Now let's put all this together.

function execution (tasks, concurrency) {
  const results = [];

  function executor () {
    return new Promise((resolve, reject) => {
      function loop () {
        if (tasks.length === 0) {
          return resolve(); // Terminate when there is no task to execute
        }

        const task = tasks.shift(); // Pull the next task

        task() // Execute the task
          .then((result) => results.push(result)) // Collect the result
          .then(loop) // Keep looping for more tasks
          .catch(reject); // Reject early if an error has been thrown
      }
      
      loop(); // Trigger the first loop
    });
  }

  const executors = [];

  // Launch a limited number of concurrent executors
  for (let i = 0; i < concurrency; i++) {
    executors[i] = executor(); // Collect executor's promise
  }

  // Resolve with the collected results
  const promise = Promise.all(executors).then(() => results);

  return promise;
}

The following code launches the execution of asynchronous tasks at a given concurrency limit.

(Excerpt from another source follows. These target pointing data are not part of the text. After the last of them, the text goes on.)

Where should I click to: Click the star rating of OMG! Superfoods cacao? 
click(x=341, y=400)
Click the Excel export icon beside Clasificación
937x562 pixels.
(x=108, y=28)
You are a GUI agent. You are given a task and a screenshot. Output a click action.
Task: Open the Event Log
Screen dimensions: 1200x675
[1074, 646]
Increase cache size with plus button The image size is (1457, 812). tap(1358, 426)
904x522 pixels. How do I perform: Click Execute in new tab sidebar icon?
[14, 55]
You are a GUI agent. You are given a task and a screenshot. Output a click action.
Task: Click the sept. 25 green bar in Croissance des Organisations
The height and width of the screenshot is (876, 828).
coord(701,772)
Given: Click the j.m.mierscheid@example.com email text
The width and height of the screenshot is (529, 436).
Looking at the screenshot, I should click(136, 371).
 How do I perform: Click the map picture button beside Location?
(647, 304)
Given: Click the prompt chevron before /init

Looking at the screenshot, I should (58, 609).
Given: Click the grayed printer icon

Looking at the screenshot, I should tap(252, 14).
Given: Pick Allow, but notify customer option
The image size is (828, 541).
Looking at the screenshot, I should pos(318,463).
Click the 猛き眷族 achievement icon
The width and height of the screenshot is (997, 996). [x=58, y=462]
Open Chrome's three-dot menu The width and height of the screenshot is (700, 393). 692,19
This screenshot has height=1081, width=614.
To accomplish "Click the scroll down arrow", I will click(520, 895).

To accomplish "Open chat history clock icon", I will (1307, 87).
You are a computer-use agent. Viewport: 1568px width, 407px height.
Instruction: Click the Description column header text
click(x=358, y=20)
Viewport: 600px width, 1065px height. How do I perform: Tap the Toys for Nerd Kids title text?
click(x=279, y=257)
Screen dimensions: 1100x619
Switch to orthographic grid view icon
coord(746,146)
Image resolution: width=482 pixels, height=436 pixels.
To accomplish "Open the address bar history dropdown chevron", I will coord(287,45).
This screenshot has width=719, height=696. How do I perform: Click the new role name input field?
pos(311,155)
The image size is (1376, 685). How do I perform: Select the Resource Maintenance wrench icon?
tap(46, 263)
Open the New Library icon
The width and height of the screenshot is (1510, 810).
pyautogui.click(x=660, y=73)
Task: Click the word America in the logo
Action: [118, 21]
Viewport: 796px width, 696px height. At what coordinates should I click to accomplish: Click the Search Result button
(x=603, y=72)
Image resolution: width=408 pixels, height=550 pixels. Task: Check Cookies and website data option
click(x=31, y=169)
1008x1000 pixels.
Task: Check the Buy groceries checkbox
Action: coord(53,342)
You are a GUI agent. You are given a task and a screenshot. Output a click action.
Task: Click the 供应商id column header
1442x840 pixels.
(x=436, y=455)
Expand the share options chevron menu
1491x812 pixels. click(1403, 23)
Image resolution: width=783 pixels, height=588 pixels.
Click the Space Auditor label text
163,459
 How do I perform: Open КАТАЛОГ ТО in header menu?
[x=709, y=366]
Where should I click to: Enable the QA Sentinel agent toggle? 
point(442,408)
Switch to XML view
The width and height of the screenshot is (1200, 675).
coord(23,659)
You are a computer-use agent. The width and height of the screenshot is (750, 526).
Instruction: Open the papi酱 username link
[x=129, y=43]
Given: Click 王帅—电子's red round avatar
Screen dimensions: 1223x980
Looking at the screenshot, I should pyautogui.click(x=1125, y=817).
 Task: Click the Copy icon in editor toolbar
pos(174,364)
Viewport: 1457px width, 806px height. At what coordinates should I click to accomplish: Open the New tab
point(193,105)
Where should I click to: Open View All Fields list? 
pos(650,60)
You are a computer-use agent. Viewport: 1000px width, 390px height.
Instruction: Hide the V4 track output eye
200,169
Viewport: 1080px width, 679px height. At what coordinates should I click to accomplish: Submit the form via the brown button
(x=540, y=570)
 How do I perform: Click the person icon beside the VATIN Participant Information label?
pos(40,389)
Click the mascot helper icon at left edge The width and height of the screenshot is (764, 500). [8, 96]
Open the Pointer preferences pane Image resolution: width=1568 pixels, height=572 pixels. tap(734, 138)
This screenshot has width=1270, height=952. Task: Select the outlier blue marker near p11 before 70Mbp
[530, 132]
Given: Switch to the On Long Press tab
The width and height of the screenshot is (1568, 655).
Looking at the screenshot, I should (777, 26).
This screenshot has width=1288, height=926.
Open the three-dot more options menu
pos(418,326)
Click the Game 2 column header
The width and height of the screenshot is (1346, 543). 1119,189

// A collection of trivially implemented asynchronous tasks
const tasks = [
  () => new Promise((resolve) => setTimeout(() => resolve("Task1"))),
  () => new Promise((resolve) => setTimeout(() => resolve("Task2"))),
  () => new Promise((resolve) => setTimeout(() => resolve("Task3")))
];

execution(tasks, concurrency)
  .then((results) => {
    console.log(results);
  })
  .catch((error) => {
    console.error(error);
  });

We skip any promise rejection within asynchronous tasks for brevity, but you always have to take care of rejections.

Limited parallel execution with async/await

We can improve the previous implementation even more by using async functions along with await expressions. One important difference here is that the execution function should now be an async function instead. Within the execution function there is another async function called executor, this function is responsible to keep running as long as there are available tasks for invocation, otherwise should terminate and resolve immediately. The executor should check if there is at least one task in the tasks queue and if there is removes it from the queue and executes it. Any result resolved by an asynchronous task should be collected into the local results variable. The task is executed by using await which makes sure that the while loop is not blocking the event loop because the next iteration is scheduled for the next event loop cycle.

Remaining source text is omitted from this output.